TASK GOAL: The reader should set down exactly the lines from the one containing "Click the '16:00-16:20' time cell" through the last line of the material, omitting every picture.

RECORD SET:
::::::::::

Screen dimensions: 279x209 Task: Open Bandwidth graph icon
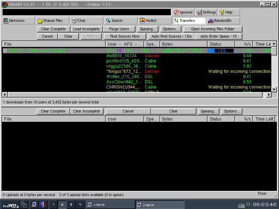click(211, 21)
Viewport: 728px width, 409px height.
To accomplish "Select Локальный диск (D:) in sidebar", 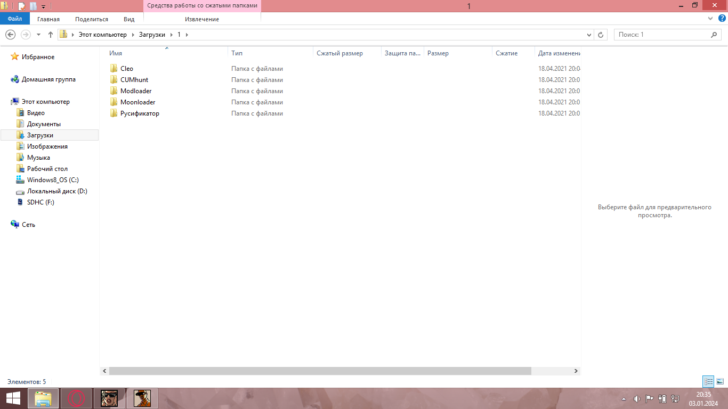I will click(x=57, y=191).
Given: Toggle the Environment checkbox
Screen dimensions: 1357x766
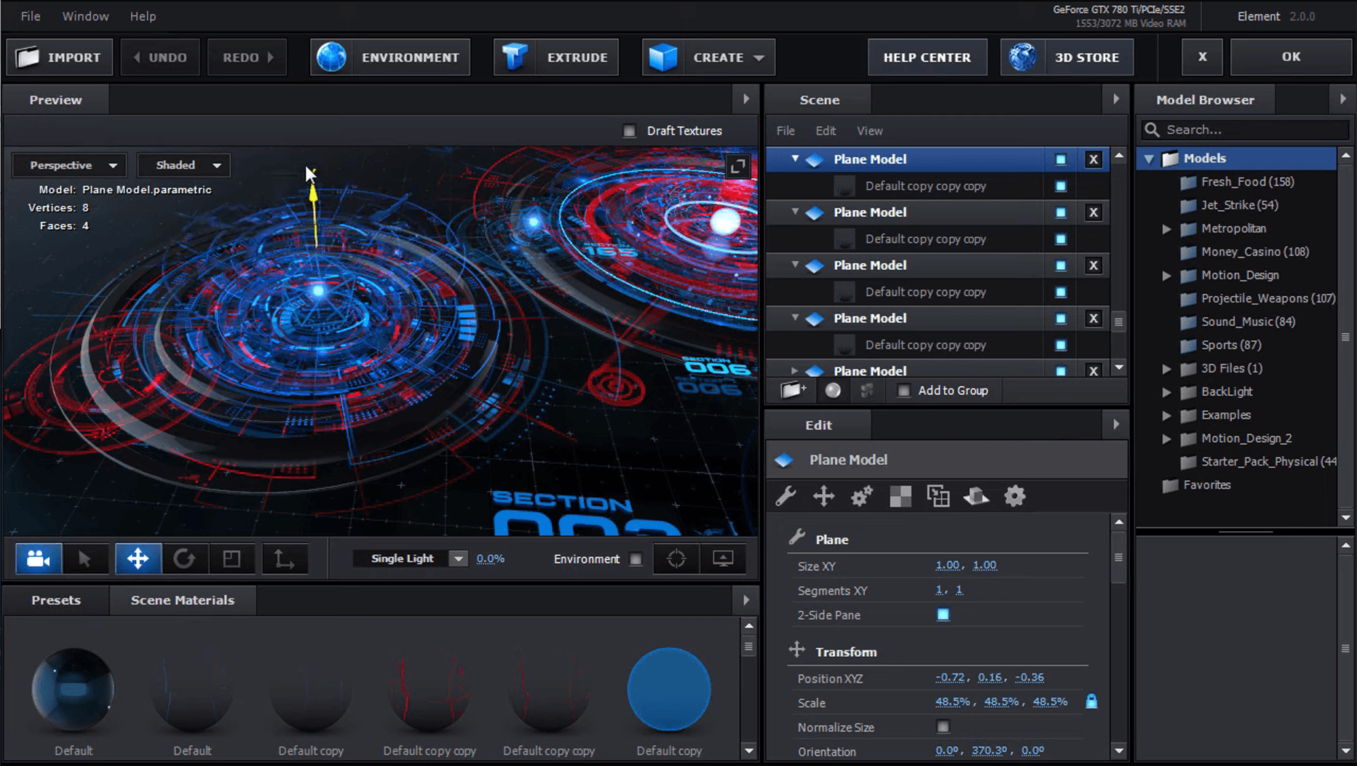Looking at the screenshot, I should click(x=636, y=559).
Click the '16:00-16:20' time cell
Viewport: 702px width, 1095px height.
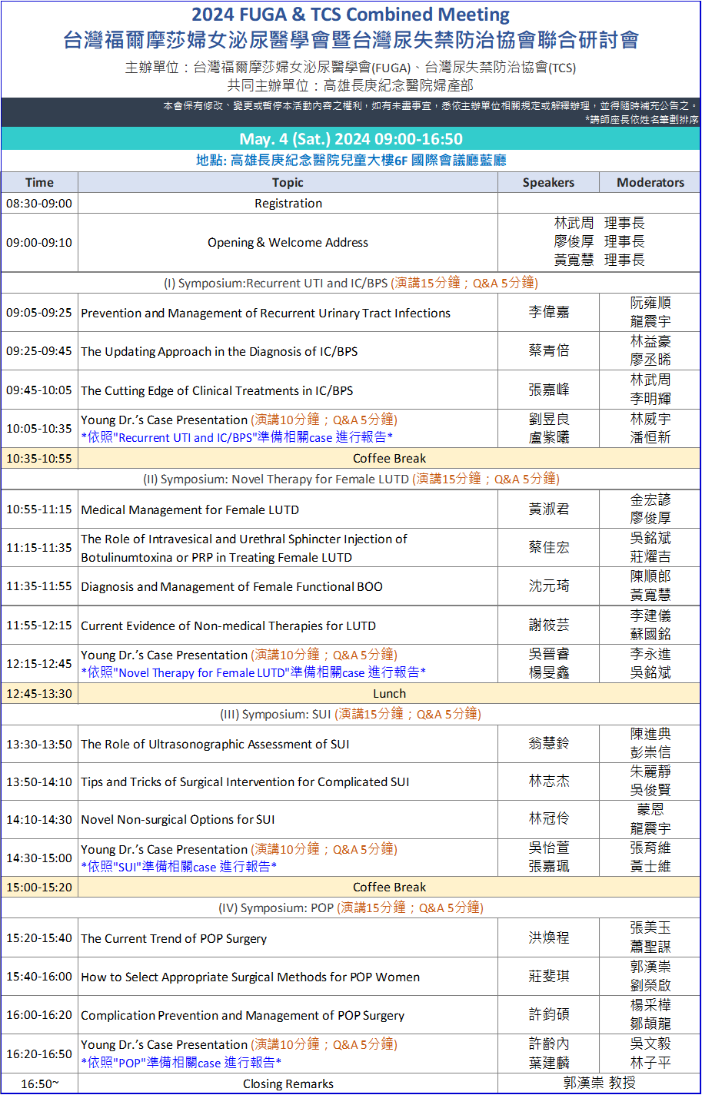coord(39,1016)
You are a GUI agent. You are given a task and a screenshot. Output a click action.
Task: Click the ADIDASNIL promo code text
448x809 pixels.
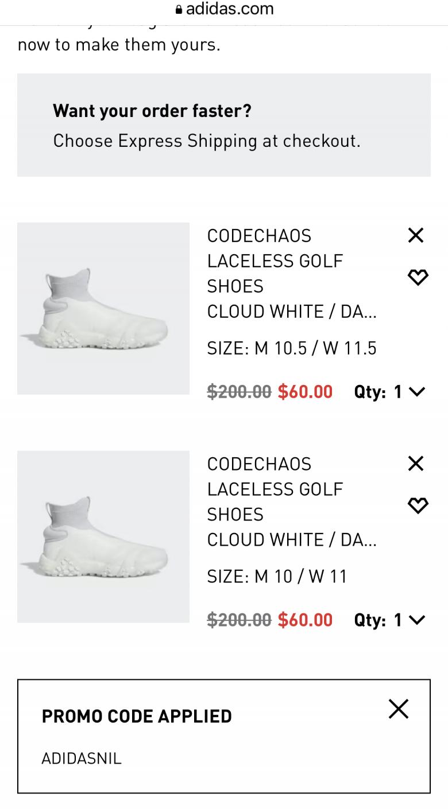(82, 759)
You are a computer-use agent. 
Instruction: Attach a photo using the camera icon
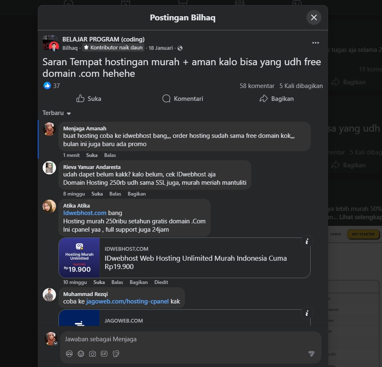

::::::::::

YOUR RESPONSE:
Click the '16:00-16:20' time cell
Viewport: 702px width, 1095px height.
coord(39,1016)
You are a GUI agent. You are given a task and a screenshot. Output a click action.
Task: Click the ADIDASNIL promo code text
448x809 pixels.
(82, 759)
You are a computer-use agent. 
Instruction: Attach a photo using the camera icon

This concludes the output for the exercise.